LA Noire is based in the city of Los Angeles in the 1940′s after the Vietnam war. The main protagonist, Cole Phelps, has just returned from the war and joins the LAPD with hopes to become a detective. You can’t just stroll into the police force and become a detective overnight, therefore you must earn your stripes and work through the ranks in various departments. Throughout the game you will have multiple partners and experience very different aspects of policing including highway patrol, homicide, vice and arson.
The homicide aspects of LA Noire are easily the most enjoyable and it is a shame that there weren’t more cases in this category because some of the other beats like arson are quite boring. It’s also a real disappointment that the murder investigations aren’t towards the end of the game, they are shoved right in the middle and once you progress past it, you are stuck performing fairly mundane cases on the vice and arson desks. The hunt for the serial killer was utterly enthralling, but unfortunately the story starts to waiver a bit after its completion.
Don’t get me wrong, LA Noire has a brilliant story, it just felt like the timing of various missions was wrong and the progression through the game was not as well structured as I hoped.
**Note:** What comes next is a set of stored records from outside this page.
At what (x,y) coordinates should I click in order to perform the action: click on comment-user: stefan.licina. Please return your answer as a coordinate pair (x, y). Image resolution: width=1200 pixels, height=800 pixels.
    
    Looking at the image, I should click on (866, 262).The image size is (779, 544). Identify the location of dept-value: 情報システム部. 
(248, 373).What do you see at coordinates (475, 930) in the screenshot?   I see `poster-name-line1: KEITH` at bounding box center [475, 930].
Let’s move past the story for a second and move on to the gameplay. LA Noire is not your typical crime game, while most have you simply shooting everything that moves, LA Noire forces you to take a more educated approach and actually solve cases with your investigative skills and powers of interrogation. Because of this, the game can be immensely satisfying at times. There is nothing like finding that breakthrough piece of evidence or uncovering a lie from a witness for the first time.
Because a large proportion of the game revolves around interrogations and questioning, you would imagine the voice acting needs to be spot on. Thankfully LA Noire delivers on this front and has created what is probably the single best voice acting and animations ever seen in a video game. The dialogue is excellent, the synchronisation of voice and lip movement is perfect and the facial expressions are even detailed enough to know what emotions a character is feeling.
This therefore leads in to a closer look at the graphics of LA Noire. As mentioned just a second ago, character animation is superb and probably the most life-like ever seen. While the rest of the in-game graphics aren’t quite up to the same standard, they are very well done. The recreation of LA streets are detailed and at times gritty, plus the 40′s style is present everywhere you go. From the clothing to the cars, every aspect has been thought about and presented beautifully. Plus the attention to detail when inspecting evidence is amazing. For example, open up a wallet and you can read specific details on the driver’s license.
A notable mention must also be given to the casting department of LA Noire, never before has a game had so many famous actors and actresses. Aaron Staton from the TV series Mad Men plays Cole Phelps, John Noble from Fringe is the voice behind Leland Monroe and there are many other familiar faces. The selection of acting talent is fitting for a game set in Hollywood and due to the excellent animation, actors will see a true to life representation of themselves.
LA Noire is one of those games that really makes you reconsider how you think of games. Like the 2010 hit Heavy Rain for the PS3, LA Noire does not fit into a stereotypical mold and therefore demands attention from any gamer. If anything you can probably classify LA Noire as an interactive movie, due to its terrific plot, casting and graphics. The term interactive movie has been thrown around before and is generally used as a negative assessment of a game with too many cut scenes, this is not the case with LA Noire at all. Never once did a cut scene stop the flow of action or go on for too long.
While it is not perfect, LA Noire is a must have game that has to be played for its originality and excellent voice acting. While the ending is a bit of a let down and the various choices you make throughout don’t end up having that much of an impact on the narrative flow, it is a breath of fresh air for gaming.